Why American Restraint Makes Sense in a World Going to Hell
Thursday 30 October, 2014
6 - 8pm, $0
Columbia University, International Affairs
420 West 118 Street
Barry R. Posen is Ford International Professor of Political Science at MIT, Director of the MIT Security Studies Program (http://web.mit.edu/ssp/), and serves on the Executive Committee of Seminar XXI (http://semxxi.mit.edu/). He has written two books, Inadvertent Escalation: Conventional War and Nuclear Risks and The Sources of Military Doctrine.
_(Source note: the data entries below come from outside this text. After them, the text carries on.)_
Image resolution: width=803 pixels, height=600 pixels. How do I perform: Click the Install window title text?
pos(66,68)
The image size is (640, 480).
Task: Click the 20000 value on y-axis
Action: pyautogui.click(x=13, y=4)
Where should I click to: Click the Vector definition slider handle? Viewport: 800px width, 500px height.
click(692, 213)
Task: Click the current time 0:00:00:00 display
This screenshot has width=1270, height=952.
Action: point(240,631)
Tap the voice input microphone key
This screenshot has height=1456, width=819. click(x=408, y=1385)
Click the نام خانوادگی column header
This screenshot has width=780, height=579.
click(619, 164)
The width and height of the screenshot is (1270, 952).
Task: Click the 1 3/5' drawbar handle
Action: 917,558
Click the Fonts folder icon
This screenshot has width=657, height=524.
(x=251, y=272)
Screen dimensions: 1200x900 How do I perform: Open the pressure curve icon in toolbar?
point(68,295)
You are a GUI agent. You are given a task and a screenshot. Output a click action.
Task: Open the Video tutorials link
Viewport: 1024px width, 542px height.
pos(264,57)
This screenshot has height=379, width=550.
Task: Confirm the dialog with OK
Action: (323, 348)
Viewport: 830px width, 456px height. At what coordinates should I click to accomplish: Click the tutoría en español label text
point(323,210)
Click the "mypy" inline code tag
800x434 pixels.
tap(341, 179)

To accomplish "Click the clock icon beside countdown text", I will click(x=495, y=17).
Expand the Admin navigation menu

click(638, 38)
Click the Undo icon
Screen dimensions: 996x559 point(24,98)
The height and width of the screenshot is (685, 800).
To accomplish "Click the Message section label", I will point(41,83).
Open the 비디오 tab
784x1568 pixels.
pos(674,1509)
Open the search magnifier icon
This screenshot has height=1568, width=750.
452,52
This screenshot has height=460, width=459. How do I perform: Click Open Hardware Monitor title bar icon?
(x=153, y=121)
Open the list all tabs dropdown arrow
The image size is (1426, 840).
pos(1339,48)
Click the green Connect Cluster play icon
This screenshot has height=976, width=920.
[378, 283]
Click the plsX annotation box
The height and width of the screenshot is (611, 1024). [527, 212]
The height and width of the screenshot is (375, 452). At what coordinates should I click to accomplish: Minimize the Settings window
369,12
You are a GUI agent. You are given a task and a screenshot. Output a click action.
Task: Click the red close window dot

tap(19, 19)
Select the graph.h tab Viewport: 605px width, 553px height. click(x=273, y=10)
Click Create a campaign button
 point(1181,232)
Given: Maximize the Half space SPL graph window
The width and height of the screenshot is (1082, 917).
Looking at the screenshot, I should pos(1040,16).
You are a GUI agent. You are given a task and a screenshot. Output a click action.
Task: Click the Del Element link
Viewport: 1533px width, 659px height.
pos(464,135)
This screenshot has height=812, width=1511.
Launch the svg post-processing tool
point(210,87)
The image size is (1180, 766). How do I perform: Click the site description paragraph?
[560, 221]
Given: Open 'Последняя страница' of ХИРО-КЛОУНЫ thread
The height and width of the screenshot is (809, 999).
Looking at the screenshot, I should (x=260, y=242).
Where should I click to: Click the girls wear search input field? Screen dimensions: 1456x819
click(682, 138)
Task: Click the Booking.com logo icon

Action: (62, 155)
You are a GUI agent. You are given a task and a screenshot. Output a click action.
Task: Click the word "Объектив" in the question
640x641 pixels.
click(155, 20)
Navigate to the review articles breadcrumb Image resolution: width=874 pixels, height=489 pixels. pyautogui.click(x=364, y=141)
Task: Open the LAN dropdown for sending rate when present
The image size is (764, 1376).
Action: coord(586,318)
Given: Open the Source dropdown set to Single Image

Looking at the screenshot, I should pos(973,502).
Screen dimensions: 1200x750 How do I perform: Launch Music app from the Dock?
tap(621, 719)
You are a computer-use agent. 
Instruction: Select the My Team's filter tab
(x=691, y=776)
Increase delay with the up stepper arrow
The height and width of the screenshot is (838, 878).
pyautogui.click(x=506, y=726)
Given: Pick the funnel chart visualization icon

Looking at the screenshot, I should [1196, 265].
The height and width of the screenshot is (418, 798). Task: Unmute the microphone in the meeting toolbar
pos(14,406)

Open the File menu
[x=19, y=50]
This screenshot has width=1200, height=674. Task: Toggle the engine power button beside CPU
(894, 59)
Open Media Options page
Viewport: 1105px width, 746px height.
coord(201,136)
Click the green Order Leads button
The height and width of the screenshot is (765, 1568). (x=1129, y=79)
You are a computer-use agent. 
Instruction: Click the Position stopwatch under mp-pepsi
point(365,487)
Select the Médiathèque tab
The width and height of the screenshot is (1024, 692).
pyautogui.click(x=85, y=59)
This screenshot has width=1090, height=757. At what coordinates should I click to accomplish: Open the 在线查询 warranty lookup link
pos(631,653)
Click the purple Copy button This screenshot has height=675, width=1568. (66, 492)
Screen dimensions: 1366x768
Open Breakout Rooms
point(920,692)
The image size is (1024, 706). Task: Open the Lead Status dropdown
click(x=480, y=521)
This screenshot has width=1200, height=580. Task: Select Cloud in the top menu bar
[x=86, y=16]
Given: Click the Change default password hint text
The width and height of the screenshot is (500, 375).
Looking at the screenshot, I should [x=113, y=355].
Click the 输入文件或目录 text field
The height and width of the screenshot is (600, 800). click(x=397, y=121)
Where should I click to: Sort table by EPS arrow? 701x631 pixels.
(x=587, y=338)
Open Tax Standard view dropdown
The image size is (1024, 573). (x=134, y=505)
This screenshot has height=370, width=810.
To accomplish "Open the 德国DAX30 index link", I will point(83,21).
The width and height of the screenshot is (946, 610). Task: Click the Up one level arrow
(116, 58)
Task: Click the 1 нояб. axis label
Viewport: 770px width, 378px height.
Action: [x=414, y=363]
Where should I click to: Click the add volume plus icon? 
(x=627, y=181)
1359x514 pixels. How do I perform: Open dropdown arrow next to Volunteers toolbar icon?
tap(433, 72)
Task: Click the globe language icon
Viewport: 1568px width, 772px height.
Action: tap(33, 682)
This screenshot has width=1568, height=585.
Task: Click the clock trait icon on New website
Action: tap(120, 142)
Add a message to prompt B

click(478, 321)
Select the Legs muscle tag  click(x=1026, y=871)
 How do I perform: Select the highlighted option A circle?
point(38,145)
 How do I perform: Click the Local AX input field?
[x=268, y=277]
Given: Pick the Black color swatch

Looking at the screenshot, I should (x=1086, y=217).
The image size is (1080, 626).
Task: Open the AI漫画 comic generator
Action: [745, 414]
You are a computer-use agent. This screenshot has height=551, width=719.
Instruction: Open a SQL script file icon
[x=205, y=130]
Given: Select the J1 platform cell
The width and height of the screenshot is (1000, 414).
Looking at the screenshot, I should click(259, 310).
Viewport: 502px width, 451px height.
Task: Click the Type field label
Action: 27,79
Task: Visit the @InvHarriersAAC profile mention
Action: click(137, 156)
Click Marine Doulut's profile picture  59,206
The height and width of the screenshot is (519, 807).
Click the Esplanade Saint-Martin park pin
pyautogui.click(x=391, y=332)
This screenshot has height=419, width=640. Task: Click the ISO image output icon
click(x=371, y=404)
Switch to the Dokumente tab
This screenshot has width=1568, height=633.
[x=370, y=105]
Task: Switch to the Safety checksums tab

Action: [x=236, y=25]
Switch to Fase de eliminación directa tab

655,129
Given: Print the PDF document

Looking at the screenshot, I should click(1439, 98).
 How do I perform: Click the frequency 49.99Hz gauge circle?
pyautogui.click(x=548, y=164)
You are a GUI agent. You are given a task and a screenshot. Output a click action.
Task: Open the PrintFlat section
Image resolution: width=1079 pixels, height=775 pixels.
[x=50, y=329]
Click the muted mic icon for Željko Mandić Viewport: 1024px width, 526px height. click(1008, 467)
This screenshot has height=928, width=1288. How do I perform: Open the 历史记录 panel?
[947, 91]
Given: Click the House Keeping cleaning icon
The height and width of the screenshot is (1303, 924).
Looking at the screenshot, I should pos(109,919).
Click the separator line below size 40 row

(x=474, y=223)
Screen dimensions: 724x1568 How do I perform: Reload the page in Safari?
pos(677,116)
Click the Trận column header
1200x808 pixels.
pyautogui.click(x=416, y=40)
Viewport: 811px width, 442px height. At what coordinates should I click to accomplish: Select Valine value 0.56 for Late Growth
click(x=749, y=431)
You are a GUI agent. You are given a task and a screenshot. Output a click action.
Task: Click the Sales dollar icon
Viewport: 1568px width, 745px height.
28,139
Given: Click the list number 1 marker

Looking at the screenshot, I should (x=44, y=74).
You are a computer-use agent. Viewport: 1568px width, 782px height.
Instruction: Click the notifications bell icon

The latter won two awards: The American Political Science Association's Woodrow Wilson Foundation Book Award, and Ohio State University's Edward J. Furniss Jr. Book Award. He is also the author of numerous articles, including "The Case for Restraint," The American Interest, (November/December 2007) and "Command of the Commons: The Military Foundation of U.S. Hegemony," International Security, (Summer, 2003.) He has been a Council on Foreign Relations International Affairs Fellow; Rockefeller Foundation International Affairs Fellow; Guest Scholar at the Center for Strategic and International Studies; Woodrow Wilson Center Fellow; Smithsonian Institution; Transatlantic Fellow of the German Marshall Fund of the United States, and most recently Visiting Fellow at the John Sloan Dickey Center at Dartmouth College.